More recently, magnetic resonance imaging experiments have shown that neurovascular compression at the root exit zone of the trochlear nerve can result in superior oblique myokymia.
==Diagnosis==
Only recently, diagnostic criteria were proposed. According to these criteria, definite SOM diagnosis requires:
- At least ten episodes with symptoms from at least 2 out of the 3 following symptom categories:
  - Visuo-perceptual, i.e., diplopia, monocular oscillopsia, or monocular reading impairment
  - Ocular motor, i.e., a sensation of involuntary monocular eye-twitching/movement
  - Vestibular-postural, i.e., gait instability or dizziness
- Stereotyped phenomenology in a particular patient
- Duration less than 1 minute

- Videooculographic or clinical confirmation of monocular vertical–torsional nystagmus, typically increased by hyperventilation, triggered by accommodation, and more pronounced in downward or sideward gaze

- Response to treatment with anticonvulsant medication (carbamazepine, oxcarbazepine, lacosamide) or topical beta blockers (levobunolol, timolol, betaxolol, propranolol)

Importantly, the symptoms must not be better accounted for by any other vestibular or neuro-ophthalmological disorder, especially not by vestibular paroxysmia.

==Treatment==
Treatment can include pharmaceutical or surgical means.
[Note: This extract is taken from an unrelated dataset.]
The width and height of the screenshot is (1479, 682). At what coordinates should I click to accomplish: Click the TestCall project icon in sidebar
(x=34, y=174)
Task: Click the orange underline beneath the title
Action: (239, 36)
The drug carbamazepine (Tegretol) has been used successfully. Other drugs with variable success include gabapentin and, recently, memantine. Successful surgery options include superior oblique tenectomy accompanied by inferior oblique myectomy. However, "[o]verall, the bulk of the ophthalmic literature would agree with the viewpoint that invasive craniotomy surgical procedures should be justified only by the presence of intractable and absolutely unbearable symptoms."

Samii et al. and Scharwey and Samii described a patient who had superior oblique myokymia for 17 years. The interposition of a Teflon pad between the trochlear nerve and a compressing artery and vein at the nerve's exit from the midbrain led to a remission lasting for a follow-up of 22 months.